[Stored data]

Segment Open

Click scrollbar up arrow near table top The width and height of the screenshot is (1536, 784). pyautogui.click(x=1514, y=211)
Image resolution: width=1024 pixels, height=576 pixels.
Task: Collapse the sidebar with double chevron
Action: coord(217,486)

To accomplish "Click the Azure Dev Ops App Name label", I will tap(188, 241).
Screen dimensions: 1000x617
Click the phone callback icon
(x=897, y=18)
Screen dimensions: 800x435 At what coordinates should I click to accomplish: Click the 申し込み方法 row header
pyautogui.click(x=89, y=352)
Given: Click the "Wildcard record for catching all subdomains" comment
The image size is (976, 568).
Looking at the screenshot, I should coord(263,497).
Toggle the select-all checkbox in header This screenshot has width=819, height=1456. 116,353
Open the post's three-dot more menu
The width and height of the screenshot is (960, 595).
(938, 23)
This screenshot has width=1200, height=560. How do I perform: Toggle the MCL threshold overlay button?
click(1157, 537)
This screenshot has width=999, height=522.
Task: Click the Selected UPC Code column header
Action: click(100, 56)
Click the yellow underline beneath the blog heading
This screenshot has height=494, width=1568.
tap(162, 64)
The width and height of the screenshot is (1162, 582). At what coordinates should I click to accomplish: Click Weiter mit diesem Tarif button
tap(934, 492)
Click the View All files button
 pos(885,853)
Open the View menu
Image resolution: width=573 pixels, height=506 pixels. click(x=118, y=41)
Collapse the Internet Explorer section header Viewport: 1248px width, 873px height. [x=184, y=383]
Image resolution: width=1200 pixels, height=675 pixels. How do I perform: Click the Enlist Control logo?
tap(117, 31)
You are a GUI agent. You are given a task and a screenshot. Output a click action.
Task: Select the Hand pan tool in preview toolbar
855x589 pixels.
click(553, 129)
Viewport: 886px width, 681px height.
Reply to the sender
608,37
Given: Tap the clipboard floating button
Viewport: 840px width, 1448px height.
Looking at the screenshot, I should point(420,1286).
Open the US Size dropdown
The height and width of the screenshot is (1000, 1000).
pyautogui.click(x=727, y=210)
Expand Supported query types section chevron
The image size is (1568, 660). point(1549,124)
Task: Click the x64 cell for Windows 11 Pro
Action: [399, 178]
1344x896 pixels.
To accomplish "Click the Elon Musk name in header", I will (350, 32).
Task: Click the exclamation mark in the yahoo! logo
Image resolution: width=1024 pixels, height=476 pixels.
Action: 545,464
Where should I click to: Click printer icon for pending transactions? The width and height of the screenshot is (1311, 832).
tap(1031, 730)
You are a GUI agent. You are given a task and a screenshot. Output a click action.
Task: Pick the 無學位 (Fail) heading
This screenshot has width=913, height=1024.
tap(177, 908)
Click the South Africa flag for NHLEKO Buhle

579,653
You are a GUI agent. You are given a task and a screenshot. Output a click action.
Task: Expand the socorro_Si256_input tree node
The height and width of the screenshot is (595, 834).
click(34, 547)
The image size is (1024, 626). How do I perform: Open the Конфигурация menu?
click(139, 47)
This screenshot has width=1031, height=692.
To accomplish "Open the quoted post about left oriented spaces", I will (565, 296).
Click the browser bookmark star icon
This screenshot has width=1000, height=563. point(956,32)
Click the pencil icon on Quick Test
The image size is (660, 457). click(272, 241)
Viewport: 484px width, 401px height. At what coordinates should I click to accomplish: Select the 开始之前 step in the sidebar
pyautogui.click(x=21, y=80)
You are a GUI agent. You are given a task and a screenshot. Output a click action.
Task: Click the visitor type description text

Segment Closed

Starting at the first entry and ending at the last, reproduce each one exactly.

Click scrollbar up arrow near table top The width and height of the screenshot is (1536, 784). pyautogui.click(x=1514, y=211)
Image resolution: width=1024 pixels, height=576 pixels.
Task: Collapse the sidebar with double chevron
Action: coord(217,486)

To accomplish "Click the Azure Dev Ops App Name label", I will tap(188, 241).
Screen dimensions: 1000x617
Click the phone callback icon
(x=897, y=18)
Screen dimensions: 800x435 At what coordinates should I click to accomplish: Click the 申し込み方法 row header
pyautogui.click(x=89, y=352)
Given: Click the "Wildcard record for catching all subdomains" comment
The image size is (976, 568).
Looking at the screenshot, I should coord(263,497).
Toggle the select-all checkbox in header This screenshot has width=819, height=1456. 116,353
Open the post's three-dot more menu
The width and height of the screenshot is (960, 595).
(938, 23)
This screenshot has width=1200, height=560. How do I perform: Toggle the MCL threshold overlay button?
click(1157, 537)
This screenshot has width=999, height=522.
Task: Click the Selected UPC Code column header
Action: click(100, 56)
Click the yellow underline beneath the blog heading
This screenshot has height=494, width=1568.
tap(162, 64)
The width and height of the screenshot is (1162, 582). At what coordinates should I click to accomplish: Click Weiter mit diesem Tarif button
tap(934, 492)
Click the View All files button
 pos(885,853)
Open the View menu
Image resolution: width=573 pixels, height=506 pixels. click(x=118, y=41)
Collapse the Internet Explorer section header Viewport: 1248px width, 873px height. [x=184, y=383]
Image resolution: width=1200 pixels, height=675 pixels. How do I perform: Click the Enlist Control logo?
tap(117, 31)
You are a GUI agent. You are given a task and a screenshot. Output a click action.
Task: Select the Hand pan tool in preview toolbar
855x589 pixels.
click(553, 129)
Viewport: 886px width, 681px height.
Reply to the sender
608,37
Given: Tap the clipboard floating button
Viewport: 840px width, 1448px height.
Looking at the screenshot, I should point(420,1286).
Open the US Size dropdown
The height and width of the screenshot is (1000, 1000).
pyautogui.click(x=727, y=210)
Expand Supported query types section chevron
The image size is (1568, 660). point(1549,124)
Task: Click the x64 cell for Windows 11 Pro
Action: [399, 178]
1344x896 pixels.
To accomplish "Click the Elon Musk name in header", I will (350, 32).
Task: Click the exclamation mark in the yahoo! logo
Image resolution: width=1024 pixels, height=476 pixels.
Action: 545,464
Where should I click to: Click printer icon for pending transactions? The width and height of the screenshot is (1311, 832).
tap(1031, 730)
You are a GUI agent. You are given a task and a screenshot. Output a click action.
Task: Pick the 無學位 (Fail) heading
This screenshot has width=913, height=1024.
tap(177, 908)
Click the South Africa flag for NHLEKO Buhle

579,653
You are a GUI agent. You are given a task and a screenshot. Output a click action.
Task: Expand the socorro_Si256_input tree node
The height and width of the screenshot is (595, 834).
click(34, 547)
The image size is (1024, 626). How do I perform: Open the Конфигурация menu?
click(139, 47)
This screenshot has width=1031, height=692.
To accomplish "Open the quoted post about left oriented spaces", I will (565, 296).
Click the browser bookmark star icon
This screenshot has width=1000, height=563. point(956,32)
Click the pencil icon on Quick Test
The image size is (660, 457). click(272, 241)
Viewport: 484px width, 401px height. At what coordinates should I click to accomplish: Select the 开始之前 step in the sidebar
pyautogui.click(x=21, y=80)
You are a GUI agent. You are given a task and a screenshot. Output a click action.
Task: Click the visitor type description text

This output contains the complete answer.